Exercise requirements. From the line that contains "This screenshot has width=457, height=413." to the final line of the entries below, write out every line exactly as it appears, and nothing else.

Records for this task.
-- Opening Marker --
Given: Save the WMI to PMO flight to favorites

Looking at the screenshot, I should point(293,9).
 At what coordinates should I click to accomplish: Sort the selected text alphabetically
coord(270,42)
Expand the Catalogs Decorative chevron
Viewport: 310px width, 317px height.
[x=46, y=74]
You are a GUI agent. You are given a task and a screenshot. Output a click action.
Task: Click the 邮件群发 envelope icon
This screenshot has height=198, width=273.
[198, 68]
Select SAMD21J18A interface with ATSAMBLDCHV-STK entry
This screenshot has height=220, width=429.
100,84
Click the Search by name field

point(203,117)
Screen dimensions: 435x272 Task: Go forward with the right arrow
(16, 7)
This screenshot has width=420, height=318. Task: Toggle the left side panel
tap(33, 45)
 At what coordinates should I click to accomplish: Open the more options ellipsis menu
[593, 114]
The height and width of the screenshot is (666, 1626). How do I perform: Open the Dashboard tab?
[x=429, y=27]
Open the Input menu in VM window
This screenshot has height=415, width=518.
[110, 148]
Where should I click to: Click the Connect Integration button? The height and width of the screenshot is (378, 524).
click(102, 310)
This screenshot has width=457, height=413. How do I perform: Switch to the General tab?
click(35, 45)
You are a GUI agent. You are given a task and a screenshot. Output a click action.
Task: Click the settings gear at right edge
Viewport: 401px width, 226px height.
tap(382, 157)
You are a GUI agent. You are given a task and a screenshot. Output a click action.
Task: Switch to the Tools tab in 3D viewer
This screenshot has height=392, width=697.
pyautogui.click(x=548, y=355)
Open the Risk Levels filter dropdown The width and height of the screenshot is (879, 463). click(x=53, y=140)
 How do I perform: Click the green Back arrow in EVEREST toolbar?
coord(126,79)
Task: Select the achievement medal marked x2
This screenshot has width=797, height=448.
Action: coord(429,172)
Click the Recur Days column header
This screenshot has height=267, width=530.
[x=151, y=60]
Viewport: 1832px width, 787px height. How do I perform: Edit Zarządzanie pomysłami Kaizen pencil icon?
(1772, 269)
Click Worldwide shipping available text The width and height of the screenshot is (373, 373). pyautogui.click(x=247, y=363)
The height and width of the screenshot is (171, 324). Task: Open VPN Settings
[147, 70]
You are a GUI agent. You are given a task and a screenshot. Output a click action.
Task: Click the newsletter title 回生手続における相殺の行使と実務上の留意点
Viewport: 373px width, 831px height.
-- Closing Marker --
Result of the task.
This screenshot has width=457, height=413. How do I perform: Switch to the General tab?
click(35, 45)
You are a GUI agent. You are given a task and a screenshot. Output a click action.
Task: Click the settings gear at right edge
Viewport: 401px width, 226px height.
tap(382, 157)
You are a GUI agent. You are given a task and a screenshot. Output a click action.
Task: Switch to the Tools tab in 3D viewer
This screenshot has height=392, width=697.
pyautogui.click(x=548, y=355)
Open the Risk Levels filter dropdown The width and height of the screenshot is (879, 463). click(x=53, y=140)
 How do I perform: Click the green Back arrow in EVEREST toolbar?
coord(126,79)
Task: Select the achievement medal marked x2
This screenshot has width=797, height=448.
Action: coord(429,172)
Click the Recur Days column header
This screenshot has height=267, width=530.
[x=151, y=60]
Viewport: 1832px width, 787px height. How do I perform: Edit Zarządzanie pomysłami Kaizen pencil icon?
(1772, 269)
Click Worldwide shipping available text The width and height of the screenshot is (373, 373). pyautogui.click(x=247, y=363)
The height and width of the screenshot is (171, 324). Task: Open VPN Settings
[147, 70]
You are a GUI agent. You are given a task and a screenshot. Output a click action.
Task: Click the newsletter title 回生手続における相殺の行使と実務上の留意点
Viewport: 373px width, 831px height.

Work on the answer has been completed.